Through the 1980s and 1990s, FSV was as an upper table side in third division play and earned a single season promotion to the 2. Bundesliga in the 1986–87 following their qualification round win over SSV Ulm 1846. In 1990, they beat Rheydter SV 2:0 to claim the national amateur championship. The team again qualified for promotion play following their 1992 Oberliga title, but were beaten by Wuppertaler SV. Between 1992 and 1996, Salmrohr captured five consecutive regional cup titles, however, in the late-1990s the club's performances began to tail off and they slipped to lower-level competition.

An attempt to give Eintracht Trier a boost into the 2.Bundesliga in 1997 through a partial union that saw a number of Salmrohrs footballers go to Trier failed. The next year the club only escaped relegation because a pair of teams that finished ahead of them were denied licenses due to their financial problems. By the turn of the millennium Salmrohr was playing in the Oberliga Südwest as a fourth division side.

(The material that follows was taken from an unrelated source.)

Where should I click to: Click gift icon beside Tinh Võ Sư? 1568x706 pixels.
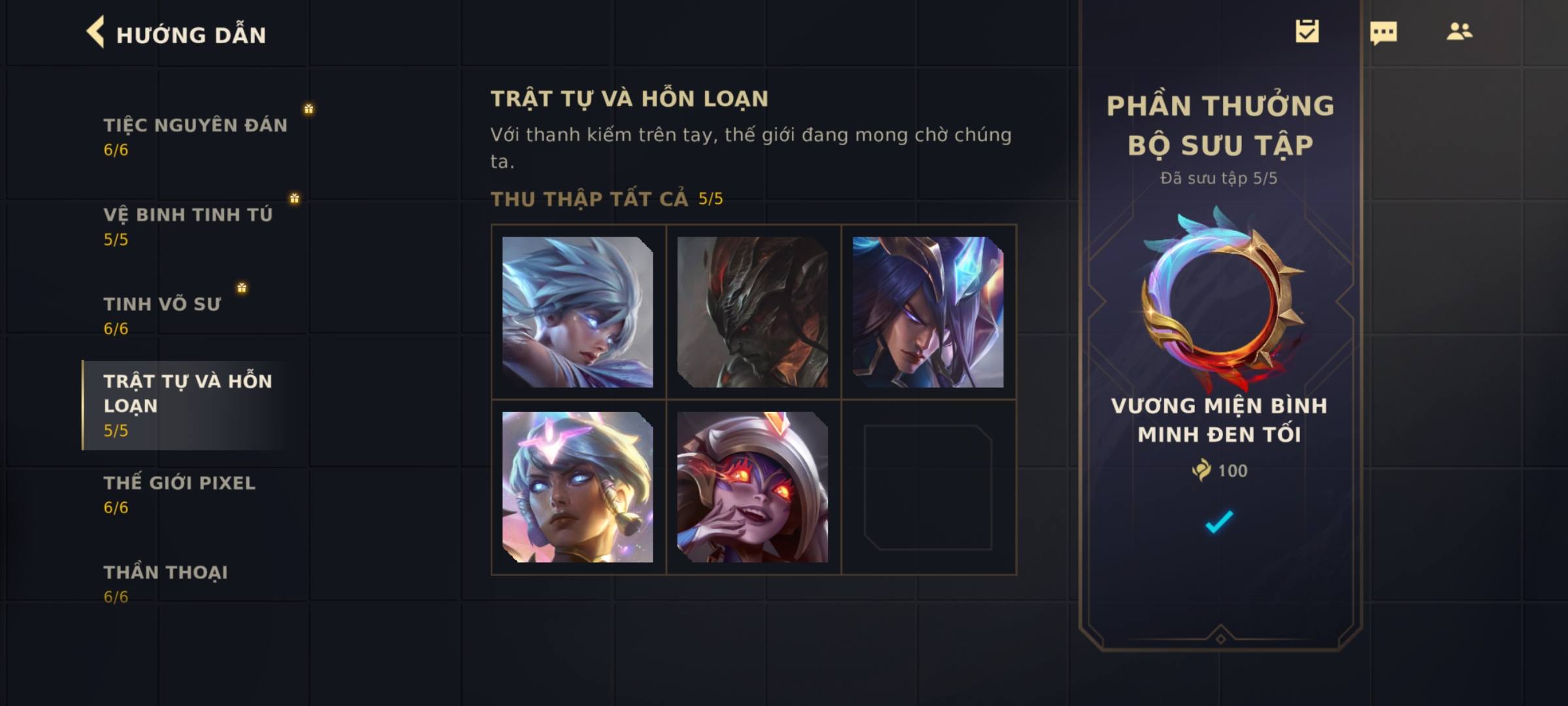point(242,288)
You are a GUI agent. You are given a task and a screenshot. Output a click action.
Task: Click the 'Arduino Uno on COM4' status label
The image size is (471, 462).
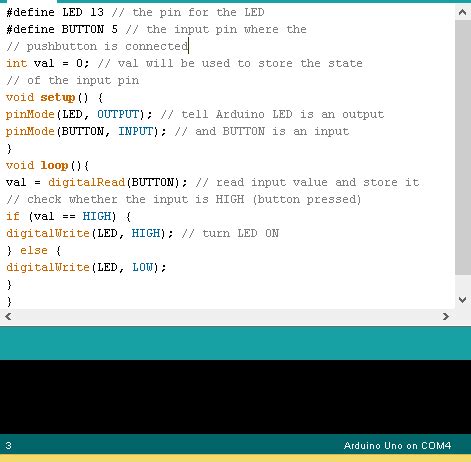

Most recently the team drifted between the Oberliga Südwest and the Rheinlandliga, winning another promotion in 2011 and finishing sixth in the Oberliga in 2012. From 2012–13 the Oberliga Südwest was renamed Oberliga Rheinland-Pfalz/Saar, with Salmrohr continuing in this league. It came second in the league in 2013 and 2014 and narrowly missed out on promotion when it lost to FC Nöttingen in the newly introduced promotion round of the Oberliga runners-up.

==Honours==
The club's honours:

===League===
- German amateur championship
  - Winners: 1990
- Oberliga Rheinland-Pfalz/Saar (III)
  - Champions: 1985, 1992
  - Runners-up: 2013, 2014
- Rheinlandliga (VI)
  - Champions: 2011
  - Runners-up: 2005, 2006, 2009

===Cup===
- Rhineland Cup (Tiers III-VII)
  - Winners: 1989, 1992, 1993, 1994, 1995, 1996, 2002, 2015, 2019
  - Runners-up: 1983, 1984, 1986, 1988

==Recent seasons==
The recent season-by-season performance of the club:

| Season | Division | Tier | Position |
| 1999–2000 | Regionalliga West/Südwest | III | 19th ↓ |
| 2000–01 | Oberliga Südwest | IV | 5th |
| 2001–02 | Oberliga Südwest | 3rd |
| 2002–03 | Oberliga Südwest | 5th |
| 2003–04 | Oberliga Südwest | 16th ↓ |
| 2004–05 | Rheinlandliga | V | 2nd |
| 2005–06 | Rheinlandliga | 2nd ↑ |
| 2006–07 | Oberliga Südwest | IV | 15th ↓ |
| 2007–08 | Rheinlandliga | V | 6th |
| 2008–09 | Rheinlandliga | VI | 2nd |
| 2009–10 | Rheinlandliga | 4th |
| 2010–11 | Rheinlandliga | 1st ↑ |
| 2011–12 | Oberliga Südwest | V | 6th |
| 2012–13 | Oberliga Rheinland-Pfalz/Saar | 2nd |
| 2013–14 | Oberliga Rheinland-Pfalz/Saar | 2nd |
| 2014–15 | Oberliga Rheinland-Pfalz/Saar | 7th |
| 2015–16 | Oberliga Rheinland-Pfalz/Saar | 9th |
| 2016–17 | Oberliga Rheinland-Pfalz/Saar | 15th |
| 2017–18 | Oberliga Rheinland-Pfalz/Saar | 17th ↓ |
| 2018–19 | Rheinlandliga | VI | 14th |
| 2019–20 | Rheinlandliga | 3rd |

- With the introduction of the Regionalligas in 1994 and the 3. Liga in 2008 as the new third tier, below the 2. Bundesliga, all leagues below dropped one tier. In 2012 the Oberliga Südwest was renamed Oberliga Rheinland-Pfalz/Saar.